Выбрать главу

Пещера была одним из самых любимых образов Леонардо не потому, что он был склонен к странным и экзотическим затеям, а потому, что его влекли к себе все тайны жизни. В этом смысле он был действительно первобытным человеком.

Джоконда с «неожиданно блеснувшим взором» замечает, что одного любопытства мало, для того чтобы узнать тайны пещеры.

«Что же нужно еще?» — не понимает ее Леонардо.

И в этом непонимании — по Мережковскому — самая большая его трагедия.

Когда Леонардо понимает, «что же нужно еще», уже поздно: Джоконда ушла из жизни.

Создатели телефильма о Леонардо в библиографии называют лишь одну русскую работу — роман Мережковского, в последний раз изданный в Милане в 1936 году.

Их легко понять.

В рассказе Мережковского есть некая высшая достоверность — достоверность не документов, имен и дат, а человеческих отношений.

Трагических человеческих отношений, что не могло не волновать позднего Бунина.

В одной из тетрадей Павлинова…

Но прежде надо объяснить появление этих тетрадей у меня. Павлинов был инженером, работал в городе О., увлекался горными лыжами еще со студенческих лет, каждую зиму недели на две уезжал в Домбай, возвращался веселый, с новыми интеллектуальными завихрениями.

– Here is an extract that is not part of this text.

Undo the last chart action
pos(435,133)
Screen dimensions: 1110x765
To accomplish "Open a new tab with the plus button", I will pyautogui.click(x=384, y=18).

Однажды он не вернулся. Его искали более трех лет.

И не нашли.

Это бывает иногда в горах, покрытых снегом, которые, даже оттаивая летом, не открывают всех тайн.

Павлинов был совершенно одинок — рос в детдоме, в любви был несчастлив и, наверное, именно поэтому делал выписки из моей книги «…Что движет солнце и светила», порой сопровождая их ироническими или полуироническими замечаниями.

Его товарищи и отдали мне его тетради.

В одной из тетрадей Павлинова я нашел малопонятную мысль — малопонятную поначалу, — «повседневность начинается на улице, а кончается в бесконечности».

Павлинов любил «интеллектуальные ребусы».

Над этим ребусом я бился долго, пока не понял, что он имеет в виду КУЛЬТУРУ.

Да, культуру, как понимал ее Сент-Экзюпери.

Вот и о «Джоконде» тоже можно, наверное, говорить, что она начинается на улице — в лавках сувениров, на чашках, тарелках и пепельницах, — а кончается в бесконечности человеческого духа.

* * *

Леонардо да Винчи. «Джоконда» (деталь).

Леонардо да Винчи. «Мадонна Бенуа».

Черная мадонна (фото К. Гайена).

ГЛАВА 7

Театр как жизнь, или Жизнь как театр

(Иллюстрация, использованная к шмуцтитлу: Леонардо да Винчи, рисунок)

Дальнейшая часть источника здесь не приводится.